The jettis saved the Sergeant till last. The watching soldiers were in a fine mood now. They had been nervous at first, apprehensive of cold-blooded death on a sun-drenched afternoon, but the strength of the jettis and the desperate antics of the doomed men trying to escape had amused them and now they wanted to enjoy this last victim who promised to provide the finest entertainment of the day. His face was twitching in what the spectators took to be uncontrollable fear, but despite that terror he proved astonishingly agile, forever scuttling out of the jettis’ way and shouting up towards the Tippoo. Again and again he would appear to be cornered, but somehow he would always slide or twist or duck his way free and, with his face shuddering, would call desperately to the Tippoo. His shouts were drowned by the cheers of the soldiers who applauded every narrow escape. Two more jettis came to help catch the elusive man and, though he tried to twist past them, they at last had the Sergeant trapped. The jettis advanced in a line, forcing him back towards the palace, and the watching soldiers fell silent in expectation of his death. The Sergeant feinted to his left, then suddenly twisted and ran from the advancing jettis towards the palace. The guards moved to drive him back towards his executioners, but the man stopped beneath the verandah and stared up at the Tippoo. ‘I know who the traitors are here!’ he shouted in the silence. ‘I know!’
A jetti caught the Sergeant from behind and forced him to his knees.
‘Get these black bastards off me!’ the Sergeant screamed. ‘Listen, Your Honour, I know what’s going on here! There’s a British officer in the city wearing your uniform! For God’s sake! Mother!’ This last cry was torn from Obadiah Hakeswill as a second jetti placed his hands on the Sergeant’s head. Hakeswill wrenched his face round and bit down hard on the ball of the jetti’s thumb and the astonished man jerked his hands away, leaving a scrap of flesh in the Sergeant’s mouth.
Hakeswill spat the morsel out. ‘Listen, Your Grace! I know what the bastards are up to! Traitors. On my oath. Get away from me, you heathen black bastard! I can’t die! I can’t die! Mother!’ The jetti with the bitten hand had gripped the Sergeant’s head and begun to turn it. Usually the neck was wrung swiftly, for a huge explosion of energy was needed to break a man’s spine, but this time the jetti planned a slow and exquisitely painful death in revenge for his bitten hand. ‘Mother!’ Hakeswill screamed as his face was forced farther around, and then, just as it was twisted back past his shoulder, he made one last effort. ‘I saw a British officer in the city! No!’

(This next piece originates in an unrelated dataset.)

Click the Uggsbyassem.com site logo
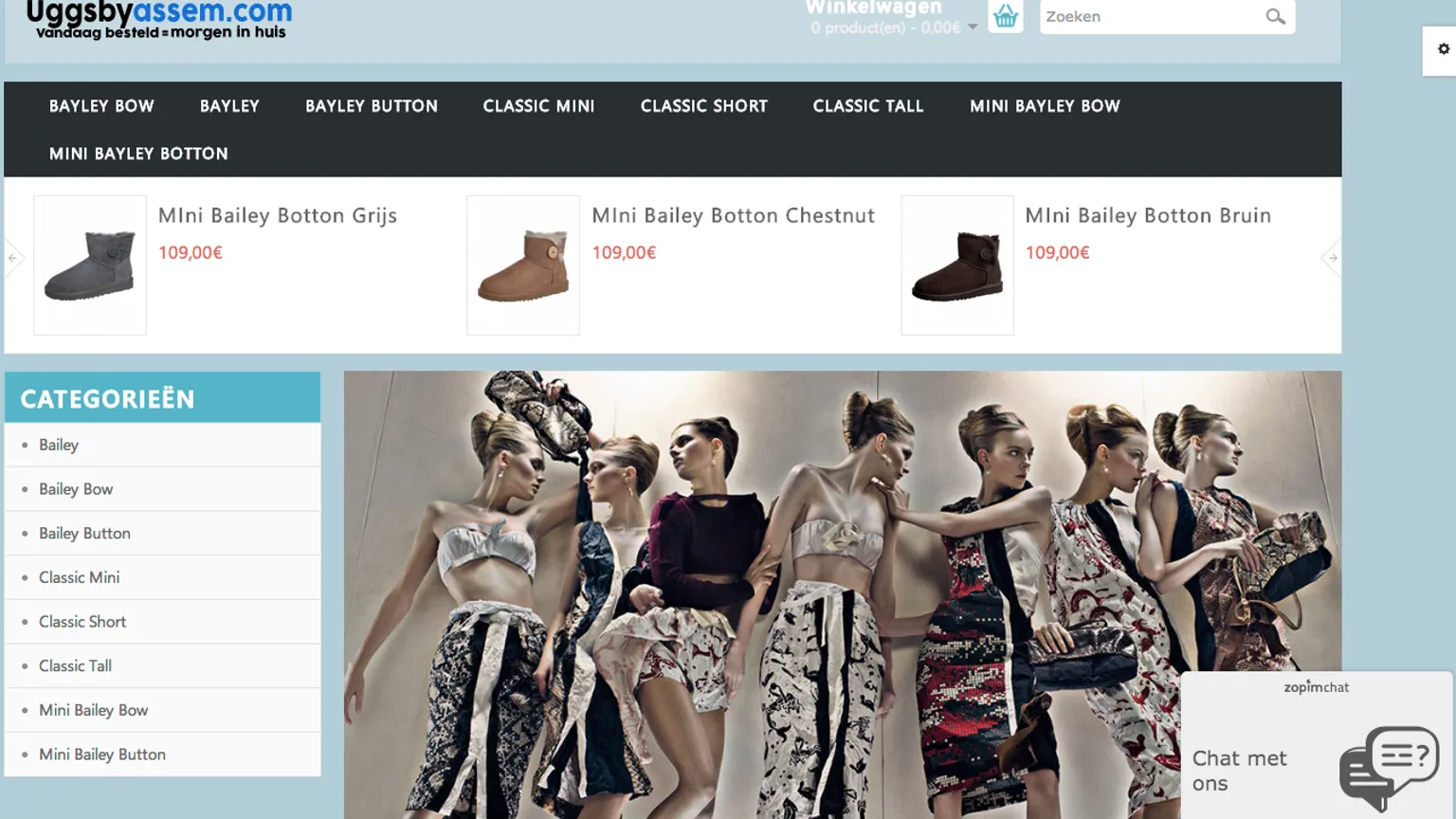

‘Wait,’ the Tippoo called.
The jetti paused, still holding Hakeswill’s head at an unnatural angle.
‘What did he say?’ the Tippoo asked one of his officers who spoke some English and who had been translating the Sergeant’s desperate words. The officer translated again.

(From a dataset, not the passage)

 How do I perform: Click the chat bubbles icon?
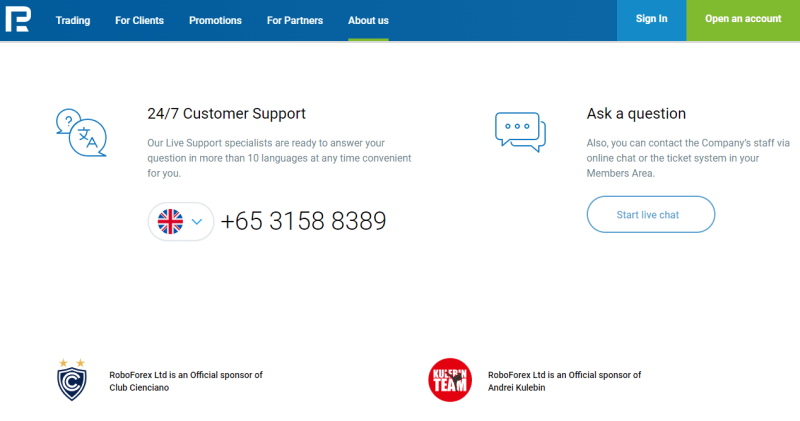pyautogui.click(x=520, y=132)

The Tippoo waved one of his small delicate hands and the aggrieved jetti let go of Hakeswill’s head. The Sergeant cursed as the agonizing tension left his neck, then rubbed at the pain. ‘Bleeding heathen bastard!’ he said. ‘You murdering black bugger!’ He spat at the jetti, shook himself out of the grip of the man holding him, then stood and walked two paces towards the palace. ‘I saw him, didn’t I? With my own eyes! In a frock, like them.’ He gestured at the watching soldiers in their tiger-striped tunics. ‘A lieutenant, he is, and the army says he went back to Madras, but he didn’t, did he? ’Cos he’s here. ’Cos I saw him. Me! Obadiah Hakeswill, Your Highness, and keep that bleeding heathen darkie away from me.’ One of the jettis had come close and Hakeswill, his face twitching, turned on the looming man. ‘Go on, bugger off back to your sty, you bloody great lump.’
The officer who spoke English called down from the verandah. ‘Who did you see?’ he asked.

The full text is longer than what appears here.